> **Your objective**: Rewrite all of the rows below, replacing "Screenshot" with "Page" wherever it occurs and keeping everything else the same.

(Source data)

— BEGIN —

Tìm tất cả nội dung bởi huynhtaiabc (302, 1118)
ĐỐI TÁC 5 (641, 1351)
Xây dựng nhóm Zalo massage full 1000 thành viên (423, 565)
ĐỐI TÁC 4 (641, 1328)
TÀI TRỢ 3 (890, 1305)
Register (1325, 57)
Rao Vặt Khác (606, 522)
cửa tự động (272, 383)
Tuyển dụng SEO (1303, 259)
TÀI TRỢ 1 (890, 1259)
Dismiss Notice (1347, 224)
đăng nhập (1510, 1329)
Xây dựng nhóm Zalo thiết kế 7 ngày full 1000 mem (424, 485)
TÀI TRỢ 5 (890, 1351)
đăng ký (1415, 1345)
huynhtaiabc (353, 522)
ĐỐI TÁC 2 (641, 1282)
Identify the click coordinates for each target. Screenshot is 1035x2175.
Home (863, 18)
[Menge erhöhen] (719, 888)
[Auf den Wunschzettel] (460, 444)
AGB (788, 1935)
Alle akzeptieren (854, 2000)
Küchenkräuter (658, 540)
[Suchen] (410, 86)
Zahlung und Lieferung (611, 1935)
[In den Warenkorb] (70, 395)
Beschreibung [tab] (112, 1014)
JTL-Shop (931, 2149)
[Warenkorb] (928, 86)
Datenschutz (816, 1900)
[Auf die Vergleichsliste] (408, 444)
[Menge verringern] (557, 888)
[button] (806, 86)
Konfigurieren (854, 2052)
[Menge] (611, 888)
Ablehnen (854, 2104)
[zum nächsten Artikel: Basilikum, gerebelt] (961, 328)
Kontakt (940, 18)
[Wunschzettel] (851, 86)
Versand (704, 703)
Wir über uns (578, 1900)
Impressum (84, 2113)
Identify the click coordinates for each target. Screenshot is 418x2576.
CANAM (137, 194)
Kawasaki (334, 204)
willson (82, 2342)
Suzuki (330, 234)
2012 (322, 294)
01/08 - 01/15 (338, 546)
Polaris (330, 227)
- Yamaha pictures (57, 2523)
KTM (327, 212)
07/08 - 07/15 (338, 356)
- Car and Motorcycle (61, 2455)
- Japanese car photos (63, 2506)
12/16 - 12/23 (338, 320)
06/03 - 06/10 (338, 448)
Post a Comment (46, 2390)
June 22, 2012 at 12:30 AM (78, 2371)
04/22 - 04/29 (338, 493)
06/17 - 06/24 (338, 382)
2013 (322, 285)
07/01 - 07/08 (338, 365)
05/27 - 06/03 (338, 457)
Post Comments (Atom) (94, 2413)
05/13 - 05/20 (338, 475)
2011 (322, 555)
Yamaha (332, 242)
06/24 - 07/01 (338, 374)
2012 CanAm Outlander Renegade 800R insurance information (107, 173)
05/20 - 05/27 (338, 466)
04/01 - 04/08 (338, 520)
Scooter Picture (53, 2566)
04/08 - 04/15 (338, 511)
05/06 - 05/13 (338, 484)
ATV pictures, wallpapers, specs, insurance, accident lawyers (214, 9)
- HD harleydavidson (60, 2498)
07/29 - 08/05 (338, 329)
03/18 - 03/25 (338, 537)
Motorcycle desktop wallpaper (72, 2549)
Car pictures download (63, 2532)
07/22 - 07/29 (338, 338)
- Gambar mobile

— END —

> **Full output**:
Tìm tất cả nội dung bởi huynhtaiabc (302, 1118)
ĐỐI TÁC 5 (641, 1351)
Xây dựng nhóm Zalo massage full 1000 thành viên (423, 565)
ĐỐI TÁC 4 (641, 1328)
TÀI TRỢ 3 (890, 1305)
Register (1325, 57)
Rao Vặt Khác (606, 522)
cửa tự động (272, 383)
Tuyển dụng SEO (1303, 259)
TÀI TRỢ 1 (890, 1259)
Dismiss Notice (1347, 224)
đăng nhập (1510, 1329)
Xây dựng nhóm Zalo thiết kế 7 ngày full 1000 mem (424, 485)
TÀI TRỢ 5 (890, 1351)
đăng ký (1415, 1345)
huynhtaiabc (353, 522)
ĐỐI TÁC 2 (641, 1282)
Identify the click coordinates for each target. Page is 1035x2175.
Home (863, 18)
[Menge erhöhen] (719, 888)
[Auf den Wunschzettel] (460, 444)
AGB (788, 1935)
Alle akzeptieren (854, 2000)
Küchenkräuter (658, 540)
[Suchen] (410, 86)
Zahlung und Lieferung (611, 1935)
[In den Warenkorb] (70, 395)
Beschreibung [tab] (112, 1014)
JTL-Shop (931, 2149)
[Warenkorb] (928, 86)
Datenschutz (816, 1900)
[Auf die Vergleichsliste] (408, 444)
[Menge verringern] (557, 888)
[button] (806, 86)
Konfigurieren (854, 2052)
[Menge] (611, 888)
Ablehnen (854, 2104)
[zum nächsten Artikel: Basilikum, gerebelt] (961, 328)
Kontakt (940, 18)
[Wunschzettel] (851, 86)
Versand (704, 703)
Wir über uns (578, 1900)
Impressum (84, 2113)
Identify the click coordinates for each target. Page is 418x2576.
CANAM (137, 194)
Kawasaki (334, 204)
willson (82, 2342)
Suzuki (330, 234)
2012 (322, 294)
01/08 - 01/15 (338, 546)
Polaris (330, 227)
- Yamaha pictures (57, 2523)
KTM (327, 212)
07/08 - 07/15 (338, 356)
- Car and Motorcycle (61, 2455)
- Japanese car photos (63, 2506)
12/16 - 12/23 (338, 320)
06/03 - 06/10 (338, 448)
Post a Comment (46, 2390)
June 22, 2012 at 12:30 AM (78, 2371)
04/22 - 04/29 (338, 493)
06/17 - 06/24 (338, 382)
2013 (322, 285)
07/01 - 07/08 (338, 365)
05/27 - 06/03 (338, 457)
Post Comments (Atom) (94, 2413)
05/13 - 05/20 (338, 475)
2011 (322, 555)
Yamaha (332, 242)
06/24 - 07/01 (338, 374)
2012 CanAm Outlander Renegade 800R insurance information (107, 173)
05/20 - 05/27 (338, 466)
04/01 - 04/08 (338, 520)
Scooter Picture (53, 2566)
04/08 - 04/15 (338, 511)
05/06 - 05/13 (338, 484)
ATV pictures, wallpapers, specs, insurance, accident lawyers (214, 9)
- HD harleydavidson (60, 2498)
07/29 - 08/05 (338, 329)
03/18 - 03/25 (338, 537)
Motorcycle desktop wallpaper (72, 2549)
Car pictures download (63, 2532)
07/22 - 07/29 (338, 338)
- Gambar mobile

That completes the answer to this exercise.